Exercise material Block Start

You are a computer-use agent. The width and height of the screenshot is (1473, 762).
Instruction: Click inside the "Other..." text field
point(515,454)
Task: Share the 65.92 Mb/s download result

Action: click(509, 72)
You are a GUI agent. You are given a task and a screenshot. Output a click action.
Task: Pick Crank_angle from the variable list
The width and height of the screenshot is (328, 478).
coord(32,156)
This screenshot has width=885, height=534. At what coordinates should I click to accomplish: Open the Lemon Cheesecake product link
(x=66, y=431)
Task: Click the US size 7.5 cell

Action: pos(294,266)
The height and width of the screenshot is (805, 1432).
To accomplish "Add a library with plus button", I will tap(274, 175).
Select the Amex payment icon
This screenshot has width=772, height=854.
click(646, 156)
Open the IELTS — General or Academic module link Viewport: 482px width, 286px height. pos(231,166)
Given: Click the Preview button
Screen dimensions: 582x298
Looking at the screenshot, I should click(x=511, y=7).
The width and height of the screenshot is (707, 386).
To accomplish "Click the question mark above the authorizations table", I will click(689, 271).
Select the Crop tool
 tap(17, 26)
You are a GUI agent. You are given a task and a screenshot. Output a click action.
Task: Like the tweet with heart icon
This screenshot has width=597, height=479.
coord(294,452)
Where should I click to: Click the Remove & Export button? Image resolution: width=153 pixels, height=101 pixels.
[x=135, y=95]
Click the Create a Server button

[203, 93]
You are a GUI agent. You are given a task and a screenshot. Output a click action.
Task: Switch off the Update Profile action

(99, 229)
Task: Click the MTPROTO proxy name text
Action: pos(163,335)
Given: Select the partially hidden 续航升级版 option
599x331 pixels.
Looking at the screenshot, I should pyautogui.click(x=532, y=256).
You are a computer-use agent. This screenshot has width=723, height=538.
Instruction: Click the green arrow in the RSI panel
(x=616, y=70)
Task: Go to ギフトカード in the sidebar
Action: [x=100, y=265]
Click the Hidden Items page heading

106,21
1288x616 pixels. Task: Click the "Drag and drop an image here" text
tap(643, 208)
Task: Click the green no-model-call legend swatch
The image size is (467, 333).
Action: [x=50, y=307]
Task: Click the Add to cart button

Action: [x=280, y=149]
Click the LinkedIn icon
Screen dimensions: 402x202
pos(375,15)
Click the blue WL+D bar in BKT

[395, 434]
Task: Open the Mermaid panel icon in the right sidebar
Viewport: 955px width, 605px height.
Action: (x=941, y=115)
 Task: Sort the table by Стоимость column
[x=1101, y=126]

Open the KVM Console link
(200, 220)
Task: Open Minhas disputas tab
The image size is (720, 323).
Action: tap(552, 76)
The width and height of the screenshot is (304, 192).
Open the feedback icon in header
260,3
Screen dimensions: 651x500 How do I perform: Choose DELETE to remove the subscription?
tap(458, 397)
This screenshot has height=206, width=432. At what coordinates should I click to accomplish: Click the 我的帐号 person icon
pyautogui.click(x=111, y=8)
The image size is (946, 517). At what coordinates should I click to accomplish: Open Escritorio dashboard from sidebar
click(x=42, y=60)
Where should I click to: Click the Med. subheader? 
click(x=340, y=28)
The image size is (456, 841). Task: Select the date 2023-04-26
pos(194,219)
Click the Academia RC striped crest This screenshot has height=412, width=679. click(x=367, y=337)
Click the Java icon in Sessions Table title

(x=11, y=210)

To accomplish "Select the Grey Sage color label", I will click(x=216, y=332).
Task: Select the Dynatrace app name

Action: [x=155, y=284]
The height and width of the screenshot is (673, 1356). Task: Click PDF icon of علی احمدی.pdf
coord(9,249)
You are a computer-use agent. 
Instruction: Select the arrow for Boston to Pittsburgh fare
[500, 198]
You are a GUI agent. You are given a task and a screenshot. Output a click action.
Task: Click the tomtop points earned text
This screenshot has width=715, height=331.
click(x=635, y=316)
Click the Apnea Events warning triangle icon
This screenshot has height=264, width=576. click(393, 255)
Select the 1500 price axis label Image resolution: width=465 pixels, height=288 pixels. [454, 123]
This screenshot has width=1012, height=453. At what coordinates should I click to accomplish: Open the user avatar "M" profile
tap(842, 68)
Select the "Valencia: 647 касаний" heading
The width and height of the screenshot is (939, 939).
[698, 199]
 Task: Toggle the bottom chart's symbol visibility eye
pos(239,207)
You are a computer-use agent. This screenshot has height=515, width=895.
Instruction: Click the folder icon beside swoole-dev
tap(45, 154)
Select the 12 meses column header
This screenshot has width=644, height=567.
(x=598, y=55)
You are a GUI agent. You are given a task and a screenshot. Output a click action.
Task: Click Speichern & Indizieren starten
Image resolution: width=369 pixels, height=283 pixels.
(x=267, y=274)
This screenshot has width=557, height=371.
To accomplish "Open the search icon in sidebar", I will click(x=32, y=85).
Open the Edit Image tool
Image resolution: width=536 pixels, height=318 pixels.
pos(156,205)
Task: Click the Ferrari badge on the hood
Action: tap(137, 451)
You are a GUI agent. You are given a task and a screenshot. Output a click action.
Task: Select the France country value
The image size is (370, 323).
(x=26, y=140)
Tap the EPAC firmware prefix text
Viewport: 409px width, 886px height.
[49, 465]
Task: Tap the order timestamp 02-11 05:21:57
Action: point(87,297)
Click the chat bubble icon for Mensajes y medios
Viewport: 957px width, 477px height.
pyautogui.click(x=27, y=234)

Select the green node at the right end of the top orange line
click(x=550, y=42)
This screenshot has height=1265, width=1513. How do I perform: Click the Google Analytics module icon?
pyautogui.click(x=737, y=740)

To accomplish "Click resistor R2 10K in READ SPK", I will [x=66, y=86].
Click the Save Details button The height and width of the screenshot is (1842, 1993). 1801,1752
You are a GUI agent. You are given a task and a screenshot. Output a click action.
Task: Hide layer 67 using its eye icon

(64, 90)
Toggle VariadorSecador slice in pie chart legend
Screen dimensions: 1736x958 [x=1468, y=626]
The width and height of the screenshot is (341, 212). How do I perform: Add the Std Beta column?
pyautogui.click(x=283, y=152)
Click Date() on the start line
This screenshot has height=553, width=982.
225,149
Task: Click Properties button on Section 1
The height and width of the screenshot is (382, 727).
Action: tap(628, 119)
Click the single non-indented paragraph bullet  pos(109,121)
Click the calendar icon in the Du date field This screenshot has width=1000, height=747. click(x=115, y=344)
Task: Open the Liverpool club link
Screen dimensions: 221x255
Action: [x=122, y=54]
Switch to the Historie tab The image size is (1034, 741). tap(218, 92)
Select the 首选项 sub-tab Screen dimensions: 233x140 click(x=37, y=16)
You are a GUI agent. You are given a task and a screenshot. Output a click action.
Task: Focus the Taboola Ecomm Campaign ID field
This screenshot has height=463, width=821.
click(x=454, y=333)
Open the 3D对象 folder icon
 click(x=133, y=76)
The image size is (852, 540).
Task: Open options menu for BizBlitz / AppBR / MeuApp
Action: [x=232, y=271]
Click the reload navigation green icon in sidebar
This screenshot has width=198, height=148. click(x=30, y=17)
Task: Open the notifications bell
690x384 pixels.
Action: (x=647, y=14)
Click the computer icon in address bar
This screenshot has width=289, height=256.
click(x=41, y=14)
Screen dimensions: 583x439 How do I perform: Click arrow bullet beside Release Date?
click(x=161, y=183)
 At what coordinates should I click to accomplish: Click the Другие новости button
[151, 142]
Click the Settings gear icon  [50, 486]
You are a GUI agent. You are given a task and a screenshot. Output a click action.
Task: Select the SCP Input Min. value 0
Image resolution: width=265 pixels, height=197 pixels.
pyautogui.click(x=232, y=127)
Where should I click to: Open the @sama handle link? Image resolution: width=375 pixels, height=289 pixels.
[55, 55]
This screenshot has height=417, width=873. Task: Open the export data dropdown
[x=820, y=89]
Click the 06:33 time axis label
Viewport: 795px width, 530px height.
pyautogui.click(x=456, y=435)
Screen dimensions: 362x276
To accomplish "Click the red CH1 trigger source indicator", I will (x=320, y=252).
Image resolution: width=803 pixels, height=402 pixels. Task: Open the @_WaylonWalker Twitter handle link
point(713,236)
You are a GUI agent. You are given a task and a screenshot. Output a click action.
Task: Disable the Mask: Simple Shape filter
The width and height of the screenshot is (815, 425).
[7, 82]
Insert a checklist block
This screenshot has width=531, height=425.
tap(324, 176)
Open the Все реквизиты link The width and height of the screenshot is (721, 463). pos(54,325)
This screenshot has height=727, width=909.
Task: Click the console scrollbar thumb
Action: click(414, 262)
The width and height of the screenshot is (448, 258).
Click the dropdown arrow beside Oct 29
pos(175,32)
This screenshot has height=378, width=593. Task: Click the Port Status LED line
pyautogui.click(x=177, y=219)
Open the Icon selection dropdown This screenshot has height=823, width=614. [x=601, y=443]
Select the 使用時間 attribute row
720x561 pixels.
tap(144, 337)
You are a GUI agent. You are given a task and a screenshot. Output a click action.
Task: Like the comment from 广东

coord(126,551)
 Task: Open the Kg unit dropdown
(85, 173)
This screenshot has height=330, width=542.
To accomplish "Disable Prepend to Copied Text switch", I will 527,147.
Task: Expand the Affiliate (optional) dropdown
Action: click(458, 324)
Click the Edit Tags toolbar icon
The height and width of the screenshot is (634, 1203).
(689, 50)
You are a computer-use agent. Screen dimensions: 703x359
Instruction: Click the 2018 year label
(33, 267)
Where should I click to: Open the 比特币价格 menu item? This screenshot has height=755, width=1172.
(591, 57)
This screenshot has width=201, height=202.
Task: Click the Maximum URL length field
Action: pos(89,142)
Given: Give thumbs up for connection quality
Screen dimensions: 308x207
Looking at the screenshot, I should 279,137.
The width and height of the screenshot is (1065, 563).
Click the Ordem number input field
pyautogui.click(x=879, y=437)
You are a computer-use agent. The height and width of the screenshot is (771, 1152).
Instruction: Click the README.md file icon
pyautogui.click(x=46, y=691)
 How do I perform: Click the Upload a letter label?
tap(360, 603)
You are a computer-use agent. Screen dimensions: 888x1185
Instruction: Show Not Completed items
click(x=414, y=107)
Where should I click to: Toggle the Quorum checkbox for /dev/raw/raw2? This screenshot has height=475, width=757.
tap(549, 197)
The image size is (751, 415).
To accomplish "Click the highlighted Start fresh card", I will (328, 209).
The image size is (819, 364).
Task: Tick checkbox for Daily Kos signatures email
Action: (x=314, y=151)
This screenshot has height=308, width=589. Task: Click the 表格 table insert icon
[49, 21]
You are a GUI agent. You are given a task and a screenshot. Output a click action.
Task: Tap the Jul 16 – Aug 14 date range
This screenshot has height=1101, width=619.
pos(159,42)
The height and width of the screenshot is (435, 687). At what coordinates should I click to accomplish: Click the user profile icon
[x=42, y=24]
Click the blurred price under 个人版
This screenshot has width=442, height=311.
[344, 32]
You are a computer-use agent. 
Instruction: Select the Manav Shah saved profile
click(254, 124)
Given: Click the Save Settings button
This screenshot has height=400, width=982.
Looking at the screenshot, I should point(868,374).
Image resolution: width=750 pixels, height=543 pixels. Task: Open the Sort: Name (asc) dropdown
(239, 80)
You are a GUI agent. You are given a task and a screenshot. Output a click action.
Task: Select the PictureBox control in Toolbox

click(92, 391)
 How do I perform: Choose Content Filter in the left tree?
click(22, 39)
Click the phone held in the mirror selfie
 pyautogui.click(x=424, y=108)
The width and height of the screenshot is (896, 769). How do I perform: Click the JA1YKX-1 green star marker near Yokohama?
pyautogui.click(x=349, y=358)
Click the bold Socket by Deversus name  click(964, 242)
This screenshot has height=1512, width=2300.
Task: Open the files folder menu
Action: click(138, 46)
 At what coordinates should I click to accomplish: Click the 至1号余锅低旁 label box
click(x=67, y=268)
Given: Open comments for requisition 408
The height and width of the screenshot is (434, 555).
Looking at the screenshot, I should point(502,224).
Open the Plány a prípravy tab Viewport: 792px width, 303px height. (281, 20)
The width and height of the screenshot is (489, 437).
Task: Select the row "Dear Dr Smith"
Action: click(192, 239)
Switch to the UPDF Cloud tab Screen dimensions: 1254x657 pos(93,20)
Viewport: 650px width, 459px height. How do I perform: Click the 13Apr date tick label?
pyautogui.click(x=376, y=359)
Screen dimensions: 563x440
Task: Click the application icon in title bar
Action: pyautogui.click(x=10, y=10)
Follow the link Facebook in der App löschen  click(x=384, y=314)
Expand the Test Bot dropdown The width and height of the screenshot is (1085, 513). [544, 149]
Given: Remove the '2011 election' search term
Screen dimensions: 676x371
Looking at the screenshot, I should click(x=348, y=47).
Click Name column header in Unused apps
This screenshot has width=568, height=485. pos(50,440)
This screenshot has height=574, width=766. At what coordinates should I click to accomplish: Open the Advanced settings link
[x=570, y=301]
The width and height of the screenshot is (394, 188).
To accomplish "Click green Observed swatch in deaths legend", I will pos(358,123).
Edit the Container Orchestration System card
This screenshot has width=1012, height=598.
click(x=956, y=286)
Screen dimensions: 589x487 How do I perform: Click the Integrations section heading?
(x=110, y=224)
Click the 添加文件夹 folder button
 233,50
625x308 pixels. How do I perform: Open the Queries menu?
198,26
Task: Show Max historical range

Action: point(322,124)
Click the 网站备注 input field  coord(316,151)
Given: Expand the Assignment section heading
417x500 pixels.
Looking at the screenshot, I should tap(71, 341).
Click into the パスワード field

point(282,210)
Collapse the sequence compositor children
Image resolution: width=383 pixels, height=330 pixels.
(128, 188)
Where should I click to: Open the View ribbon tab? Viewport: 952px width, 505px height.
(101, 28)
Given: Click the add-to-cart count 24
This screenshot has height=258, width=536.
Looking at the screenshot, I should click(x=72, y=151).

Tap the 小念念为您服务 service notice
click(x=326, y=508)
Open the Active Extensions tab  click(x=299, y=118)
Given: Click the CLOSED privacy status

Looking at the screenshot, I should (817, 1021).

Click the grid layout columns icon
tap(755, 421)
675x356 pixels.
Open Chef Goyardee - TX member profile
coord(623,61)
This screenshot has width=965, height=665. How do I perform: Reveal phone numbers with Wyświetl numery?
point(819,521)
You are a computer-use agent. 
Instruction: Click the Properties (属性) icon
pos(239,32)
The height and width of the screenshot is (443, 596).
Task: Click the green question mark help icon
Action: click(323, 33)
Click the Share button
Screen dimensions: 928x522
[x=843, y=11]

Exercise material Block End

Return every line above that contains the word "search".

Answer to the exercise:
To accomplish "Open the search icon in sidebar", I will click(x=32, y=85).
Given: Remove the '2011 election' search term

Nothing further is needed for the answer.